Ok, depressing enough. Just keep in mind that there is risk and it is unlikely that a Superman or Superwoman resides inside of the Fed. They just might be a major part of the problem.
The book road show is on. Here is a link to Alan Greenspan’s interview by Charlie Rose. I just love Charlie Rose interviews. At the four minute mark, Greenspan is asked about Dodd-Frank. While there is much about the bill he doesn’t like, he shares what he does like and believes it imperative to increase the capital requirements at our banks. Amen brother.
Trade Signals – Investor Sentiment and Cyclical Trend Charts Continue to Remain Favorable Though Sentiment is Once Again Nearing Extreme Optimism. Stick to a risk management game plan.

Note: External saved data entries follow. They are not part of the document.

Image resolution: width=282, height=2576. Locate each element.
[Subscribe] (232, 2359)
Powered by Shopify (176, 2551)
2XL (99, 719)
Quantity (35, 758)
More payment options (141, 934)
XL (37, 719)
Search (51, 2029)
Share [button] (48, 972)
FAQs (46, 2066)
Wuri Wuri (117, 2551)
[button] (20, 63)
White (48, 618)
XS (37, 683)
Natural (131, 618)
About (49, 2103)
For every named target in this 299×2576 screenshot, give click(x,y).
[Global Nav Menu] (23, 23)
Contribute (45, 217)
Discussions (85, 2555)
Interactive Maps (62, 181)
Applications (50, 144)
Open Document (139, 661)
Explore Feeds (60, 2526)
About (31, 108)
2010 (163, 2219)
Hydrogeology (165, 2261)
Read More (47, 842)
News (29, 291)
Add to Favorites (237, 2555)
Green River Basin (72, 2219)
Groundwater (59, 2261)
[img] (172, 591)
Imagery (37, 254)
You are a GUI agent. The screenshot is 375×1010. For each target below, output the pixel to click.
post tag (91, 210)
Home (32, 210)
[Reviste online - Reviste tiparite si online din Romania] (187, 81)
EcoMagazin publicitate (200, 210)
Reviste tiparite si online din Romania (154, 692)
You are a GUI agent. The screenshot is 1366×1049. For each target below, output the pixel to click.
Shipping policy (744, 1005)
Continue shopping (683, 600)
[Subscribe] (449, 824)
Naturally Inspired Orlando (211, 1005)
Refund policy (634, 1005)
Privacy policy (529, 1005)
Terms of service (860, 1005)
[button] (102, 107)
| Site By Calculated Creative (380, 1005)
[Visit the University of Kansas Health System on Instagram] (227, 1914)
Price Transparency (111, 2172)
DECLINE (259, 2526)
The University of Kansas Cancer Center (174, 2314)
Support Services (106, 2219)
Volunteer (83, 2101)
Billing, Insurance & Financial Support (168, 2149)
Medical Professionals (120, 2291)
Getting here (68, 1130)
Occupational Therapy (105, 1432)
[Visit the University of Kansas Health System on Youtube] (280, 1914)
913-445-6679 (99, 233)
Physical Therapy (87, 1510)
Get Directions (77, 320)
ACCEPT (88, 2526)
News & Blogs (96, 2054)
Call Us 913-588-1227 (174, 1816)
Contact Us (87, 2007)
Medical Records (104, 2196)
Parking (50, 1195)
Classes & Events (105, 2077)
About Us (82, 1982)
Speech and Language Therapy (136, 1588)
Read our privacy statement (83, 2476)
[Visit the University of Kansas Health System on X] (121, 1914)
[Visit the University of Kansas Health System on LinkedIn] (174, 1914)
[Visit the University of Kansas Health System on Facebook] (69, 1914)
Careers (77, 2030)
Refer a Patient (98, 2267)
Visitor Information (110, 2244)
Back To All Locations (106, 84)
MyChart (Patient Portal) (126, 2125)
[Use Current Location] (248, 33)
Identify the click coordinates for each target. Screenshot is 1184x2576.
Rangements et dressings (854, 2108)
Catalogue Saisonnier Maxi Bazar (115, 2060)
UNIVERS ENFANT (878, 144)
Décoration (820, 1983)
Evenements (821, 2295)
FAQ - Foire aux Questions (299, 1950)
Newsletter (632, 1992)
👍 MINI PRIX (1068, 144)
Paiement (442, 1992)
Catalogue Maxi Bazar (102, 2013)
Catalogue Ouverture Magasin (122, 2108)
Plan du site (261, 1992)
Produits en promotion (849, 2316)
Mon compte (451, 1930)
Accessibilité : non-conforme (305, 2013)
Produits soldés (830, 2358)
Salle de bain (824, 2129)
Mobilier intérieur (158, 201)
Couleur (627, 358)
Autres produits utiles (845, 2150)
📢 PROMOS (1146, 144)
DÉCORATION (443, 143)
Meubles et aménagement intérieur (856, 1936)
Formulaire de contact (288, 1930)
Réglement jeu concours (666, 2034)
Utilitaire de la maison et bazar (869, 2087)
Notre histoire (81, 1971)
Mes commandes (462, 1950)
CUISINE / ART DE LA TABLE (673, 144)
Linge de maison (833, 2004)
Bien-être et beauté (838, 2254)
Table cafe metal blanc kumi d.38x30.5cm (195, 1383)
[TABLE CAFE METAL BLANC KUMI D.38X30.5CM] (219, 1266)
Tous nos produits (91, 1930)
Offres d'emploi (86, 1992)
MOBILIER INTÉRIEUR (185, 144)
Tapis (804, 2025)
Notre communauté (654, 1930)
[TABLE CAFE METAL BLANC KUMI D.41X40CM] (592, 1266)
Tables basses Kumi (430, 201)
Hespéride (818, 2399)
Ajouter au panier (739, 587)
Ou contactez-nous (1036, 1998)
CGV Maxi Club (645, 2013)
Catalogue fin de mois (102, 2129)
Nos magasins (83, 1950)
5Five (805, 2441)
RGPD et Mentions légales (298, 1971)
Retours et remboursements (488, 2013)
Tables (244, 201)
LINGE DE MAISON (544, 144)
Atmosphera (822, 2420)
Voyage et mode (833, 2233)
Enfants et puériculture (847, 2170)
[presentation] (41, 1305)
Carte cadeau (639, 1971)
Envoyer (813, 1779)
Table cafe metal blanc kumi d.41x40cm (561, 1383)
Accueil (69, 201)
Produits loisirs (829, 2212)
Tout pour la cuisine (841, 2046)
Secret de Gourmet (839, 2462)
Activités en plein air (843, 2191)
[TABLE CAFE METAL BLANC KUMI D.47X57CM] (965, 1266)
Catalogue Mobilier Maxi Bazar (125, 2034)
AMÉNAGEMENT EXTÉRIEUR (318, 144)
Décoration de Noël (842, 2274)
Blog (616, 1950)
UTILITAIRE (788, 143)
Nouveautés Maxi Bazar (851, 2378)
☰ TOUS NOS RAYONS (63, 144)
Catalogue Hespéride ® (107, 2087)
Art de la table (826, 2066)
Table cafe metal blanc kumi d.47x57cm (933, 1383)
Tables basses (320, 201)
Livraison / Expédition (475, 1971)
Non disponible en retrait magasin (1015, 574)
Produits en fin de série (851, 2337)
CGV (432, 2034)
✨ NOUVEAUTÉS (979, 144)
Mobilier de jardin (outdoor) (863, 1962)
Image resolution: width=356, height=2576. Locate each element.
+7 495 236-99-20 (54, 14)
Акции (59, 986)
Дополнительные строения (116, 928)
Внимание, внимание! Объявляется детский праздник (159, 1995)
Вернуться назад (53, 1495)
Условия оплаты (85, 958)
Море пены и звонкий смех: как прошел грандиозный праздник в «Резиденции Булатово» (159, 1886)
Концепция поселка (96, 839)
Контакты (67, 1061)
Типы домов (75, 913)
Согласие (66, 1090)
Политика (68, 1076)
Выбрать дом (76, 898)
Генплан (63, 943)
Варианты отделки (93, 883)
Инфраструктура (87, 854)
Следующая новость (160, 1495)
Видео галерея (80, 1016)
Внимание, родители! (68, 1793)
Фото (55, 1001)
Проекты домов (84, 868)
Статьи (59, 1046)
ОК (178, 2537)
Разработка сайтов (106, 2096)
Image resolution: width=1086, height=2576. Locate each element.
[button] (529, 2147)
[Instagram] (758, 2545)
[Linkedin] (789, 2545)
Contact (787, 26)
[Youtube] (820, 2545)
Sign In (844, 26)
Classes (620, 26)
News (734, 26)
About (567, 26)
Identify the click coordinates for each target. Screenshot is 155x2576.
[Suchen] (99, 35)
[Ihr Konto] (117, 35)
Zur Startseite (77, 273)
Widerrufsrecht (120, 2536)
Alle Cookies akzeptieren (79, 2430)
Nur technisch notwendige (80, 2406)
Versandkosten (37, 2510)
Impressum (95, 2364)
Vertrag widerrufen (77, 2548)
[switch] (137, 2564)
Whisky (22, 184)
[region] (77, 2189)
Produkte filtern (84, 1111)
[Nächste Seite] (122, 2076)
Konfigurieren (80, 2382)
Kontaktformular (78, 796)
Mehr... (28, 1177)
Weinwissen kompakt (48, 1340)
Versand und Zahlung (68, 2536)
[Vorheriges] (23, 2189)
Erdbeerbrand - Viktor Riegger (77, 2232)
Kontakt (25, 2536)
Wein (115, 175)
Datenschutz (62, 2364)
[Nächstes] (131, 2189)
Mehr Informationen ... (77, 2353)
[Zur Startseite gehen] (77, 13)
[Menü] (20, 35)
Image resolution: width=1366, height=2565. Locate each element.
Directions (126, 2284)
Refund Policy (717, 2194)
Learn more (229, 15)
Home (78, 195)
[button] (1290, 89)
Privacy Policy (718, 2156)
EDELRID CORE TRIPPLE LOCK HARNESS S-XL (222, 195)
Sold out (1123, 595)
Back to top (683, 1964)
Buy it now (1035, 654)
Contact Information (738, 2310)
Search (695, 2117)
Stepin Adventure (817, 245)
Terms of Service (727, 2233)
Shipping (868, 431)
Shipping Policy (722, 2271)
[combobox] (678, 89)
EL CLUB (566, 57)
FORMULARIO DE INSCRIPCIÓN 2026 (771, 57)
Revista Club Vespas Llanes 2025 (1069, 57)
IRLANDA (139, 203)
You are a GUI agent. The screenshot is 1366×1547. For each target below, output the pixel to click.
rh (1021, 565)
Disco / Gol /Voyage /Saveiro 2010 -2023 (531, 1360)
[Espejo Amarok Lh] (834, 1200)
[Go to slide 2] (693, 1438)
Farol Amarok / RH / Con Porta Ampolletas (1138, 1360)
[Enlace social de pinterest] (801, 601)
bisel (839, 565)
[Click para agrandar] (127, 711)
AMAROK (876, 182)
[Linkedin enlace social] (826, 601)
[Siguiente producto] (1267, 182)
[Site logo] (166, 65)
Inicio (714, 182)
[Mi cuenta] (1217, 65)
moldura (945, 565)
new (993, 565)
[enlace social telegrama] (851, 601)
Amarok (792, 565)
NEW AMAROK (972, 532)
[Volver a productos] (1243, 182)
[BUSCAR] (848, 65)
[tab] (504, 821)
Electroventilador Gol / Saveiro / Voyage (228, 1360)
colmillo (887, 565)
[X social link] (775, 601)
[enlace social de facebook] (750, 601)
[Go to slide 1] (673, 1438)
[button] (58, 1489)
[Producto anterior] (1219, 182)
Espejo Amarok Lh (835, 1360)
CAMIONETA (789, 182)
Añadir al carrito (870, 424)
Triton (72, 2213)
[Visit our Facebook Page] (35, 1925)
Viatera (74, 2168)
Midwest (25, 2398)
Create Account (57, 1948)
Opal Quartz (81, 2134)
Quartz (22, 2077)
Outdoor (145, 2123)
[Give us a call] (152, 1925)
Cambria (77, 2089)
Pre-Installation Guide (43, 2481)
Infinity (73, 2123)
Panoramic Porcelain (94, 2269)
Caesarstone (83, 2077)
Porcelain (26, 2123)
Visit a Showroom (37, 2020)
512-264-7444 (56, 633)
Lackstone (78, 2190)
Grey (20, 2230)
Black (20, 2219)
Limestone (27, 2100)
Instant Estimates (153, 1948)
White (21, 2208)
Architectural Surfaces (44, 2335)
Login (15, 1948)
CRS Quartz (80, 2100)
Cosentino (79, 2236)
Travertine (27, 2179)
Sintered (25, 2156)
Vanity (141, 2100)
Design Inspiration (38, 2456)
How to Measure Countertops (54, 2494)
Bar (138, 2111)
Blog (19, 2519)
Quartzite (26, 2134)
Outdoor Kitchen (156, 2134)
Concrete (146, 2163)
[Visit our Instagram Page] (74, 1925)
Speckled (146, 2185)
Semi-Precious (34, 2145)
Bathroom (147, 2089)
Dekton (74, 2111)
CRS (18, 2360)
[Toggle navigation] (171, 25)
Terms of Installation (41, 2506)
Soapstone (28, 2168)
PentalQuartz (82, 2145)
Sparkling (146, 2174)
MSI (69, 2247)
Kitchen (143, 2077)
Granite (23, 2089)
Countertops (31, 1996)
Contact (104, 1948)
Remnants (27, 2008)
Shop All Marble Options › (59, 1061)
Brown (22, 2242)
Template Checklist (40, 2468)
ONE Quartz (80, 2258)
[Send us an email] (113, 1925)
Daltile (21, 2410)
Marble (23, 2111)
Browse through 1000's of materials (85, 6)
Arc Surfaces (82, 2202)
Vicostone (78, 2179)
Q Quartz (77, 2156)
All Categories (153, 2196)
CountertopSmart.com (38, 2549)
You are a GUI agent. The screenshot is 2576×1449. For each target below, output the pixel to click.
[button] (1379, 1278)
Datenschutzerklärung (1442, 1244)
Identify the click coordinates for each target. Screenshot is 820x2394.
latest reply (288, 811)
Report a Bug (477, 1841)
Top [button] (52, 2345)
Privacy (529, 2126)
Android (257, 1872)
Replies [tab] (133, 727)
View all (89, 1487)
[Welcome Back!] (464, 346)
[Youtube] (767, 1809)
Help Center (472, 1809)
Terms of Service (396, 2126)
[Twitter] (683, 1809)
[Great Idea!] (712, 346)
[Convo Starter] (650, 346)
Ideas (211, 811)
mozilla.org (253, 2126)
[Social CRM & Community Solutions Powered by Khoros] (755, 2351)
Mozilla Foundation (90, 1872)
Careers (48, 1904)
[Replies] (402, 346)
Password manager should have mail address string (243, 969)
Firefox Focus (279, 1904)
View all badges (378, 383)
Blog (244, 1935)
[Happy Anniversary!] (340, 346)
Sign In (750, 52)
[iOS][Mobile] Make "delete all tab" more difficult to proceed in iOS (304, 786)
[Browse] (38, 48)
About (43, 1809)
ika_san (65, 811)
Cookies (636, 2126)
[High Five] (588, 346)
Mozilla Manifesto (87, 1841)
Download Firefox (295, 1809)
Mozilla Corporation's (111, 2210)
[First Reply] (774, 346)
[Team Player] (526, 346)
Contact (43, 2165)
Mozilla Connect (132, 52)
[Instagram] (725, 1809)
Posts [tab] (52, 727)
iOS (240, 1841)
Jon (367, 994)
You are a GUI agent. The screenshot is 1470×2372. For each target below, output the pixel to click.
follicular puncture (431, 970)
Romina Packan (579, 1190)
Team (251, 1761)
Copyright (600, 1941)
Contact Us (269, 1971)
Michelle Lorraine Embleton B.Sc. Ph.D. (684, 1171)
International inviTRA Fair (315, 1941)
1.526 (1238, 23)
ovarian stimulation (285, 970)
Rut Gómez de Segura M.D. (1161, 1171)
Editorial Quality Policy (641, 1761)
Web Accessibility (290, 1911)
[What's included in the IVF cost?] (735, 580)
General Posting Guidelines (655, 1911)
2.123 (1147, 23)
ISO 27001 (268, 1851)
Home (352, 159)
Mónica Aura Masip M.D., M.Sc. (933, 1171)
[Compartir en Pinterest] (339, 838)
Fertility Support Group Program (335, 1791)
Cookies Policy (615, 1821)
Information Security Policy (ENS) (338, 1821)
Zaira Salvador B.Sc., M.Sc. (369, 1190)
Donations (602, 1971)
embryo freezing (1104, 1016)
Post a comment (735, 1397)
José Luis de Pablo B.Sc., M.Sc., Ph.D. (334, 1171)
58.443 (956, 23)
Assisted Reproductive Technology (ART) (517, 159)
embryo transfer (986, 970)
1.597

Click here for this week’s sentiment charts and short commentary.
Some concluding comments:
It’s been a good week for me and I hope you as well. I’m thrilled with the liquidity fueled markets; we are benefiting and I’m starting to feel pretty good. I noted in this week’s “Trade Signals” that investor sentiment is nearing Extreme Optimism. It is that good feeling that is starting to concern me.
Please feel free to share this piece with your clients if you find it appropriate. They can also go to www.cmgwealth.com and put their email address in at the bottom of the home page to sign up.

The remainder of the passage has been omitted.